LOUISVILLE, Ky. (WDRB) -- A lawyer for Breonna Taylor's family claims the undercover officers who raided her home in March, shooting and killing her, had been assigned body cameras and wore them in other investigations. 

In fact, attorney Sam Aguiar said other officers from the Criminal Interdiction Unit were wearing body cameras when serving a warrant on the main suspects of the drug investigation that night, including Jamarcus Glover, at a home on Elliott Avenue in the Russell neighborhood.

After Taylor was shot, the Louisville police officers at Glover's home were ordered to turn off their body cameras, Aguiar alleges in court records filed Tuesday.

"It seems awfully coincidental that the location where there was a fatal police shooting didn't have body cams," Aguiar said in an interview. "I'm not sure why some were wearing body camera and some were not."

And he said "it's clear from objective evidence" that the initial statements from police that the interdiction units aren't equipped with body cams is "100 percent false."

Former Louisville Metro Police Chief Steve Conrad has said that members of the Criminal Interdiction Unit were not required to wear body cameras. Police have said there is no footage of the Taylor shooting.  

Aguiar said there is body camera footage from the officers involved in raiding Taylor's home -- Sgt. Jonathan Mattingly, Det. Myles Cosgrove and Det. Brett Hankison -- in previous cases. He said he confirmed this "through citations identifying the usage of (body cameras)."

"Since day one, LMPD has portrayed a narrative of the events which is inconsistent with that which has been identified by the Plaintiff throughout the course of the investigation," Aguiar said in a court motion. "Meanwhile, information on the officers' devices, which is critical towards ascertaining the truth, has not been disclosed or produced."

The motion asks a Jefferson Circuit Court judge to order police not to destroy any body cam footage from the night as well as cell phone data, emails and other information, which he has requested be stored by a neutral party.  

Aguiar also claims the apartment complex where Taylor lived has security cameras but LMPD has not provided footage from them.

And while police have said the three officers rammed through Taylor's door, Aguiar claims a fourth officer was with them, Lt. Shawn Hoover, but police have not disclosed any information about his presence.

The shooting of Taylor, a black woman, has drawn national scrutiny and protests throughout the country. Taylor was shot eight times.

Her boyfriend, Kenneth Walker, has told police he thought they were being robbed and fired at officers when they rushed in, hitting one in the leg. An attempted murder charge against him was dismissed.

As part of his motion, Aguiar claims that the officers were focusing extra attention on Jamarcus Glover because he taunted them on social media.

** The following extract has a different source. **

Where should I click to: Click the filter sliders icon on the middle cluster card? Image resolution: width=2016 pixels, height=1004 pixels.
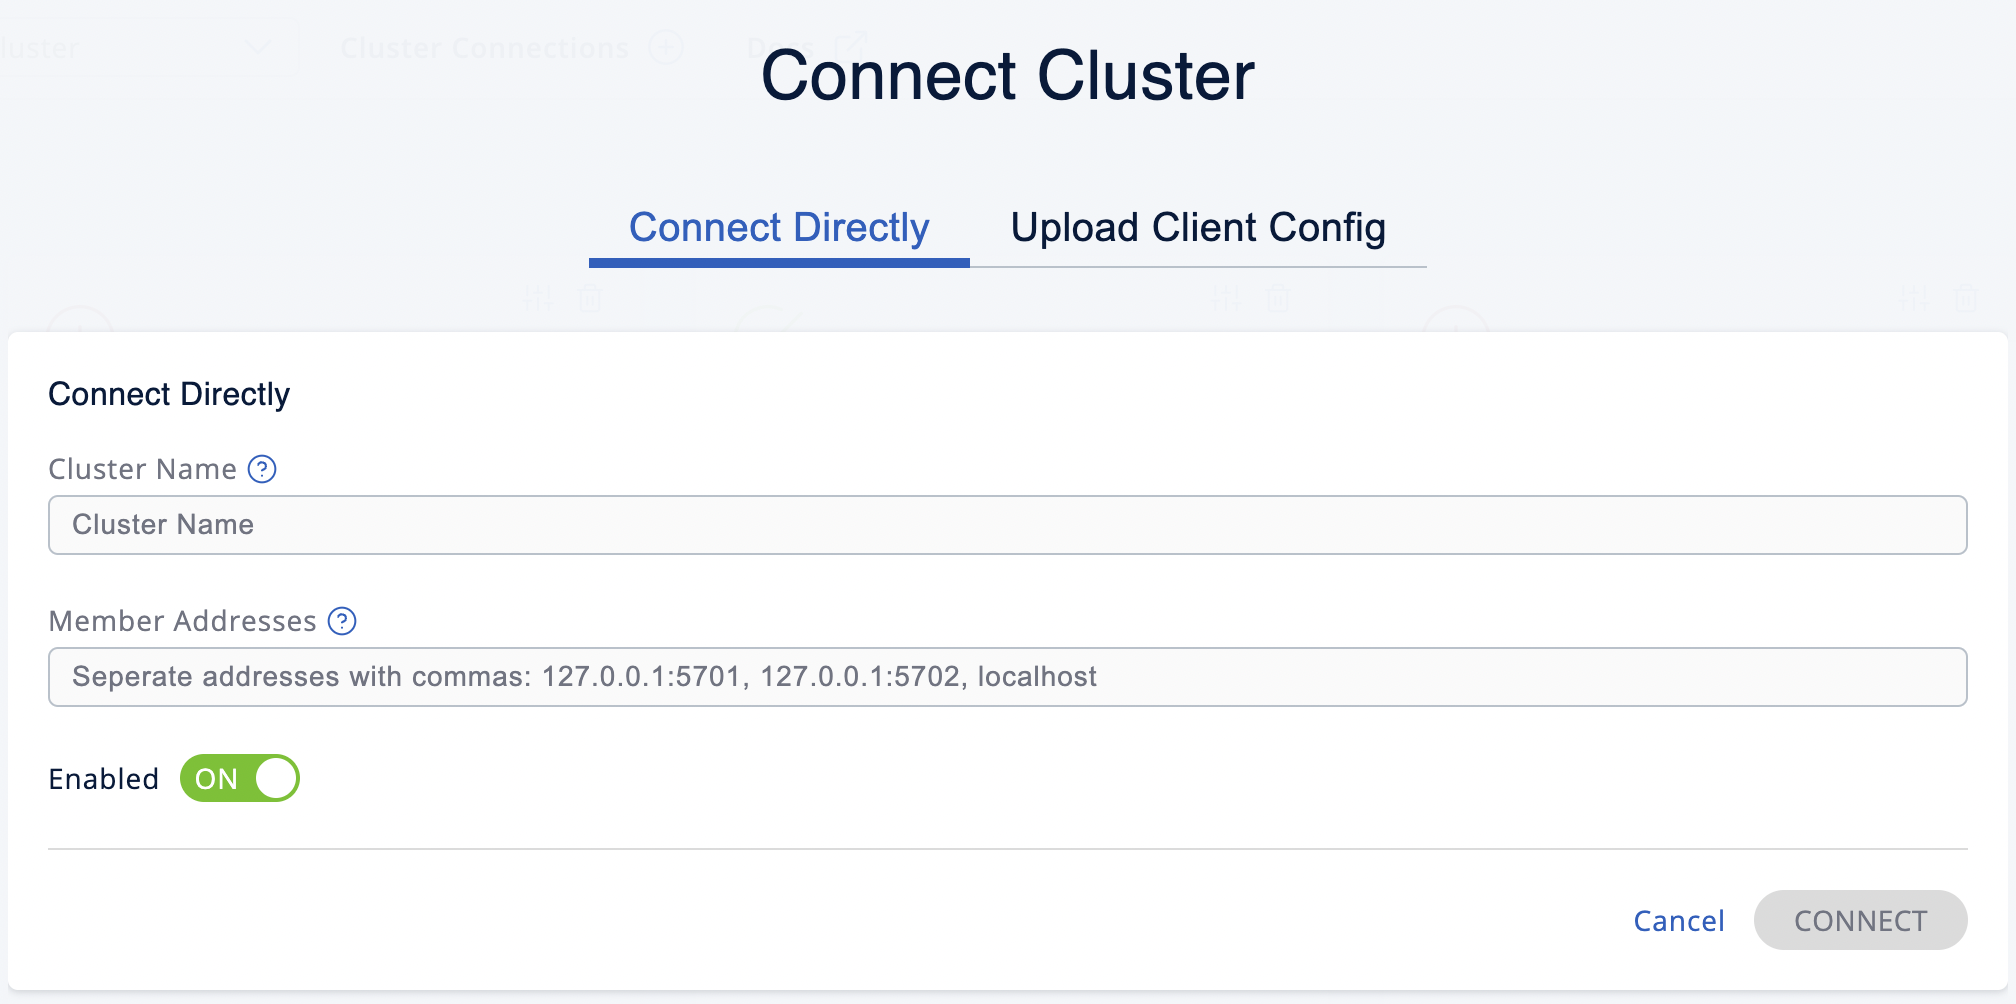pyautogui.click(x=1226, y=297)
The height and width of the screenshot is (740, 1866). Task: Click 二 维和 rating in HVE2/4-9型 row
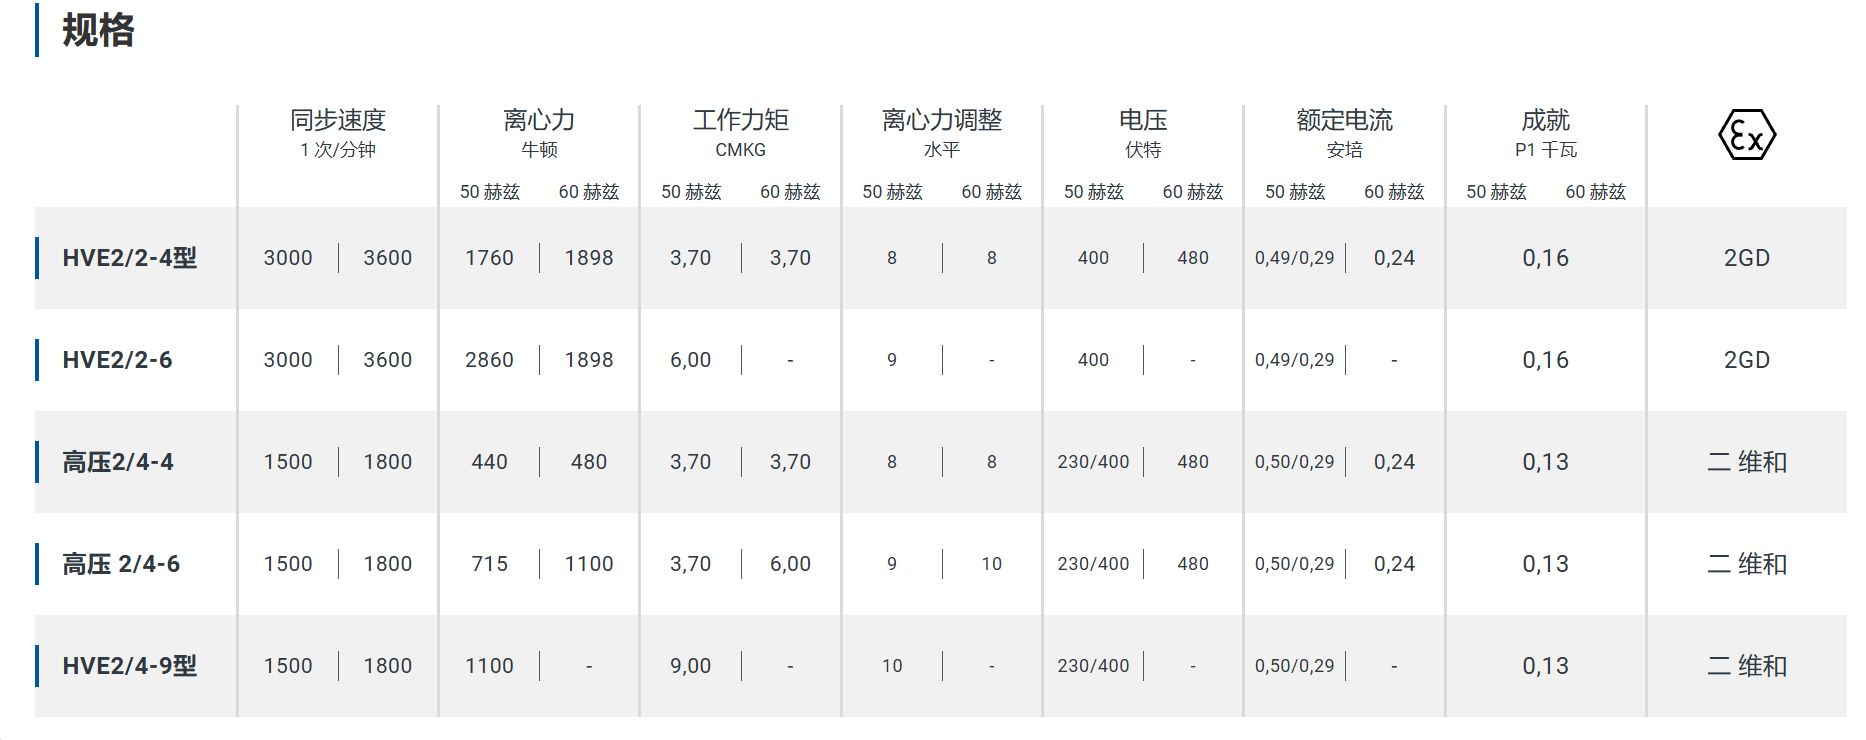pyautogui.click(x=1747, y=666)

In February, an LMPD officer impounded Glover's vehicle and confiscated a bank statement, according to Aguair's motion.

Within the week leading up to the raid on Taylor's home, officers attempted to confiscate drug related items from Glover's home and "struck out on this search, prompting Glover to taunt them on social media for coming out empty."

On March 12, Det. Josh Jaynes sought and obtained five no-knock warrants on Glover and others, including Taylor. While the warrant for Taylor's home was approved before 1 p.m., that day, it wasn't served until after midnight.

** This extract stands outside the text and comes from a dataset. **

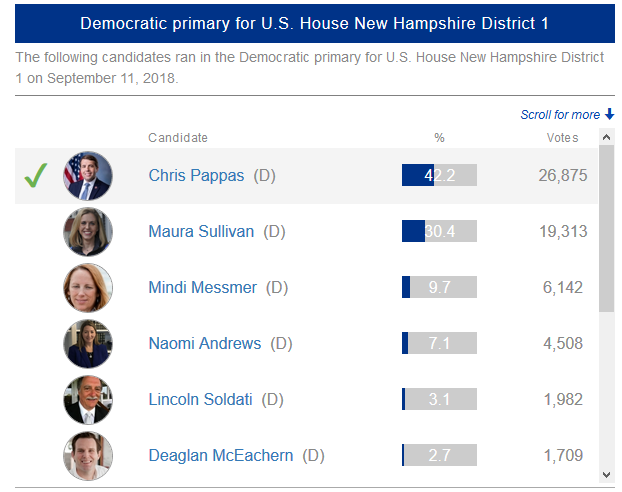Open the Deaglan McEachern candidate link
622x492 pixels.
220,456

Glover was arrested about 12:40 a.m. and "shortly thereafter," LMPD officers raided Taylor's home, Aguiar said. 

The officers raiding Taylor's home were in plain clothes but were required to have a patrol officer present in order to flash blue lights upon entry, Aguiar argues, and that officer would have been required to have body cam activated.

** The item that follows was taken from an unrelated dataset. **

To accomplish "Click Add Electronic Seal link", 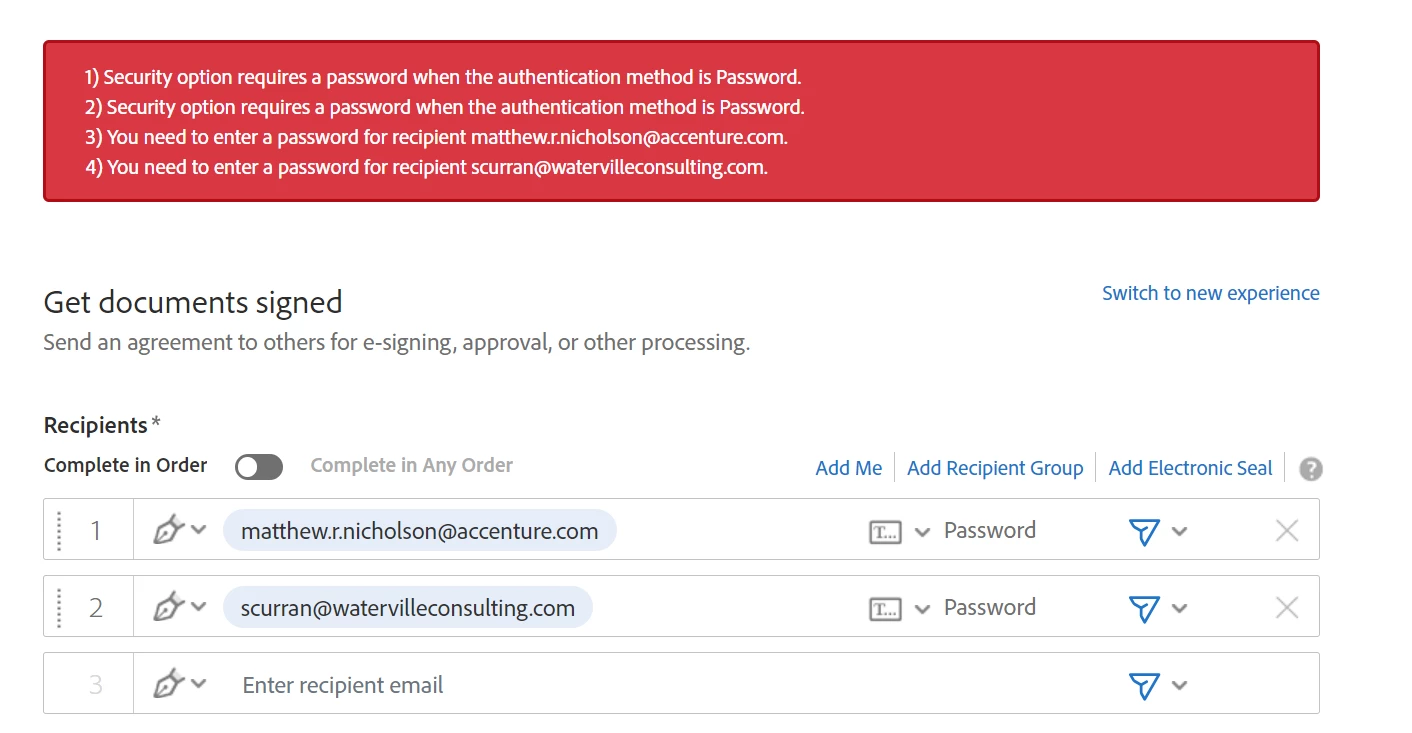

Body cam footage from other officers at the scene that night has not been turned over, Aguiar wrote in the motion.

Hankison, according to Aguiar, fired more than 20 shots, "the majority of which were fired blindly from outside the home through windows which were covered by shades and blinds." Aguiar also claims Hankison fired into an adjacent apartment where a pregnant mother and her five-year-old child lived.

After the shooting, Aguiar claims, Hankison left the scene and could not be located by LMPD.

"Nothing has been produced to date establishing his whereabouts," Aguiar wrote.

This story may be updated.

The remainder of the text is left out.